OBJECTIF | Rédigez la suite du texte sur les Français et l'usage de la voiture, en commençant juste après sa dernière phrase.

TEXTE À LIRE |
┄┄┄┄┄┄┄┄┄┄┄┄┄┄┄┄┄┄┄┄

Surtout, s’ils n’étaient que 49 % en 1989 à accepter de réduire leur propre usage de la voiture en ville, ils sont aujourd’hui, pour 87 % d’entre eux, prêts à ne pas prendre leur voiture en ville les jours où la pollution atmosphérique atteint des seuils critiques.

En outre, la proportion de Français prêts à renoncer à la voiture individuelle pour les déplacements de tous les jours pour des raisons d’environnement est passée de 39 % en 1990 à 49 % en 1994. 82 % des personnes interrogées se déclarent prêtes à utiliser d’autres modes de transport que la voiture. 77 % se déclarent pour leur part prêtes à utiliser en ville un véhicule électrique ou bi-mode, plutôt qu’un véhicule diesel ou à essence.

┄┄┄┄┄┄┄┄┄┄┄┄┄┄┄┄┄┄┄┄

DONNÉES |

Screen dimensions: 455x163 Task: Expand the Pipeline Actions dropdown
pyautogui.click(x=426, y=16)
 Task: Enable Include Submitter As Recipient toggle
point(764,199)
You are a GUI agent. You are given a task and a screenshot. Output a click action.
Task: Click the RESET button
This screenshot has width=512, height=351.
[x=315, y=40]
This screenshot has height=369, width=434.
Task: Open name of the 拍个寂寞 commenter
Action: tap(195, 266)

┄┄┄┄┄┄┄┄┄┄┄┄┄┄┄┄┄┄┄┄

RÉPONSE |
Il faut préciser que, d’ores et déjà, 19 % des Français ont renoncé à utiliser leur voiture en ville de façon régulière et 10 % à l’utiliser de temps en temps : un tiers des Français ont ainsi renoncé au moins une fois à leur voiture pour protéger l’environnement.

Les discours des élus, des décideurs économiques et sociaux, des journalistes, se transforment progressivement sur cette question, et j’ai la faiblesse de penser que mes propres prises de position sur la place de la voiture en ville, sujet considéré comme tabou jusqu’à présent, ont ouvert la voie à un grand débat de société, dont on ne peut que se réjouir.

La préparation de la loi

Tel est le contexte qui a prévalu à l’élaboration du projet de loi que j’ai l’honneur de vous présenter aujourd’hui au nom du Gouvernement. Il m’est apparu indispensable de refondre et de compléter la législation en vigueur, afin de disposer d’un ensemble cohérent permettant de faire face de façon efficace aux nouvelles dimensions de la pollution atmosphérique. C’est la raison pour laquelle le projet de loi traite tout à la fois de la qualité de l’air et de la maîtrise de l’énergie.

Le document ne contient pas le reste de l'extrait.